Column (2) of Table 1 reveals the same findings when we turn to the total number of call attempts per employee without adjustment for interview time. This indicator’s average is the lowest in the Control Treatment (265.83) and the largest in the Ban + Trust Treatment (293.68), as can be seen in Fig. 4. The difference is statistically significant in a two-sided t-test (\(p=0.020\)). The average for the Ban Treatment is close to that from B+T (291.39; significantly different from C, \(p=0.028\)). Hence, we conclude that individual effort is significantly higher in the case of a smartphone ban, independent of its variant. Results from non-parametric tests show the same picture. The p-values of two-sided ranksum tests are \(p=0.015\) (C vs. B+T), \(p=0.029\) (C vs. B), \(p=0.745\) (B+T vs. B), and \(p=0.008\) (both ban treatments vs. C). OLS regressions in the vein of Table 2 show the same findings and are presented in Table A.2 in Appendix A.
Finally, we can use the administrative phone data to investigate the dynamic perspective of the treatment effect with respect to how many numbers an employee dialed. Since the phone bills document the exact timing of phone calls to existing households (as soon as an individual or answering machine received the call) and the exact duration of each conversation, we can separate all call attempts (according to the interviewers’ documentation) into time bins on a quarter-hourly basis. This allows us to estimate when each call attempt took place (whether it was in the first quarter-hour of the job, in the second, and so on). Figure 5 describes how the treatment effect emerges over time. The left (right) panel compares the aggregated average number of call attempts per quarter-hour in the B+T (B) treatment to that in C. Both figures start with the first 15 minutes of working time and reveal that there is already a small gap between the ban treatments and the Control Treatment at this early stage. The gap widens continuously throughout the working time until it reaches the final values discussed above.
Columns (3) and (4) of Table 1 report the average number of conversations and conducted interviews. The higher level of exerted effort when the smartphone ban was in place translates into a higher number of conversations, so that the number of conversations is on average above 85 in both B+T and B treatments, compared to below 80 in the C treatment.
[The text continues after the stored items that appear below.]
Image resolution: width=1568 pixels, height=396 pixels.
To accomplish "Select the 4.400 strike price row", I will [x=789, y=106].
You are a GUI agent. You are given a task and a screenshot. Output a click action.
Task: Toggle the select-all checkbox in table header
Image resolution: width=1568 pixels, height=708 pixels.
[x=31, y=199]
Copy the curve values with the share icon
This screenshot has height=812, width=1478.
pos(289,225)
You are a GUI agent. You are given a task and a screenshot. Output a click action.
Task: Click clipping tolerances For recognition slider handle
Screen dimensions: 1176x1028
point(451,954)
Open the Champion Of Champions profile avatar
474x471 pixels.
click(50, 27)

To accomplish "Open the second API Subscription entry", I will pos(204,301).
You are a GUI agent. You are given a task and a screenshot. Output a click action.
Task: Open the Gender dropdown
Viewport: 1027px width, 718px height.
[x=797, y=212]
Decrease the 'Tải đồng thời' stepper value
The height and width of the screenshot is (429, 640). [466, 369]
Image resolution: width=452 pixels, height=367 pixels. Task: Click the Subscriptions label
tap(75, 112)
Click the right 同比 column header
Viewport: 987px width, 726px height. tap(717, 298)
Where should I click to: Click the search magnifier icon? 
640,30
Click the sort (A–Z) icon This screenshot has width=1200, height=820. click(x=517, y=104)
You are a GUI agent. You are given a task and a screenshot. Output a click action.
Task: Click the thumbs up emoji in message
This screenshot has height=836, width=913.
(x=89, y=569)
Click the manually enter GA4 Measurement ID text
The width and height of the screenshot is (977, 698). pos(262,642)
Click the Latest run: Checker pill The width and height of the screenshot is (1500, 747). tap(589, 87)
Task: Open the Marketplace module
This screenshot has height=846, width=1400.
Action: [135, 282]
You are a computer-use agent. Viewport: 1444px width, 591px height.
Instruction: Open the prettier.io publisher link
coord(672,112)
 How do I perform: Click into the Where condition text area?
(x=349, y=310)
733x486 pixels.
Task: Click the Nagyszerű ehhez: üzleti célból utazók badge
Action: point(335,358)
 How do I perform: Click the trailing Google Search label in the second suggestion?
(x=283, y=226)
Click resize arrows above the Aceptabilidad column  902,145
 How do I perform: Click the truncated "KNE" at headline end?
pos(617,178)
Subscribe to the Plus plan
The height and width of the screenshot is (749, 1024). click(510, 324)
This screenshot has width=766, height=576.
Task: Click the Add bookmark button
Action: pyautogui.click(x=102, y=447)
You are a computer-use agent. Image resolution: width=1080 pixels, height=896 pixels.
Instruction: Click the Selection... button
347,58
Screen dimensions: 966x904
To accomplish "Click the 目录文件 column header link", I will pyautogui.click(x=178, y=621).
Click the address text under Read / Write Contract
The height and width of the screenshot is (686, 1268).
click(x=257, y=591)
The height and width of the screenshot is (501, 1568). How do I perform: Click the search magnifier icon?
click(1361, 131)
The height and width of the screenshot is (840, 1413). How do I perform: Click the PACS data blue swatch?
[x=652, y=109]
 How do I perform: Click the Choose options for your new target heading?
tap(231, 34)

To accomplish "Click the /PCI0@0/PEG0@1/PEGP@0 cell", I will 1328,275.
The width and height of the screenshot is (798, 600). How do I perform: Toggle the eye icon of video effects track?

The average number of conducted interviews per employee amounts to 4.70 in the Ban + Trust Treatment, compared to 4.15 in the Control Treatment, and 3.83 in the Ban Treatment. Hence, only the Ban + Trust Treatment leads to a performance level that is higher than in the Control Treatment. The increase in conducted interviews amounts to more than 13%, which is the same increase caused by the Ban + Trust Treatment in comparison to the Control Treatment for call attempts per minute (see Column (1) of Table 1). Figure 6 visualizes the evidence on how the ban treatments affected the number of conducted interviews. The p-values of comparisons between ban treatments and Control Treatment are \(p=0.285\) (C vs. B+T) and \(p=0.497\) (C vs. B) in two-sided t-tests. The comparison of performance levels between the Ban Treatment and the Ban + Trust Treatment suggests a weakly significant effect (\(p=0.076\)). According to non-parametric test results, all pairwise comparisons turn out to be statistically insignificant at conventional levels. The p-values of two-sided ranksum tests are \(p=0.198\) (C vs. B+T), \(p=0.848\) (C vs. B), \(p=0.104\) (B+T vs. B), and \(p=0.532\) (both ban treatments vs. C). Table 3 presents OLS regressions in the vein of Table 2 and shows a marginally significant positive effect of the B+T treatment compared to the C treatment only when we consider the full set of controls. The coefficients of the B treatment and the B+T treatment dummy variables are significantly different at least at the 10%-level throughout the specifications. The number of interviews in the B treatment is in no case significantly different from the C treatment.Footnote 11
An important caveat to mention at this point is that the sample size underlying our analyses may not be sufficiently large to detect effects in all of the performance indicators. A lack of statistical power could explain why test results provide no evidence that smartphone bans improve performance in the non-routine task of convincing individuals to do a survey, which contrasts with our above evidence on the routine-task of dialing telephone numbers. Another possible explanation is that the perceived level of trust toward the employer could play a role in this particular performance dimension.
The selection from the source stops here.